* [Excerpted text]

## Start

Escape to Detroit: LGO Plant Trek, Part I

This January, the LGO Class of 2013 is taking part in the program’s signature learning adventure: the Domestic Plant Trek, an annual two-week, nationwide visit to the shop floors of LGO partner companies’ most important facilities. The trek started in Peoria, Illinois, at Caterpillar’s factory and massive demonstration center. While I missed the

LGOs and the Very Hungry Caterpillar

chance to join the LGOs atop gigantic Caterpillar machines and witness remote-controlled mayhem simulated operations, I was able to join up with them as they arrived the next evening in Detroit for an intensive visit to GM, Ford, and the International Auto Show. It has been an awesome opportunity so far to walk through these global companies’ leading facilities, to hear their executives and union staff talk about daily challenges, and to see all this through the eyes of 52* extremely perceptive and fun LGOs.

## End

* [Dataset section]
## Start

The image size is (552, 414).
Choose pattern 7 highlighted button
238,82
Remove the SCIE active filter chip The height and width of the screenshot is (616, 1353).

## End

* [What to work on]
[A] In the plant trek post, switch "Ford" to "Chrysler" and write out everything from "chance to join" down to "and fun LGOs.".
[B] According to the plant trek post, in which city and at which company's facility did the trek begin?

* [Solutions below]
[A]
chance to join the LGOs atop gigantic Caterpillar machines and witness remote-controlled mayhem simulated operations, I was able to join up with them as they arrived the next evening in Detroit for an intensive visit to GM, Chrysler, and the International Auto Show. It has been an awesome opportunity so far to walk through these global companies’ leading facilities, to hear their executives and union staff talk about daily challenges, and to see all this through the eyes of 52* extremely perceptive and fun LGOs.

[B] Peoria, Illinois, at Caterpillar's factory and demonstration center.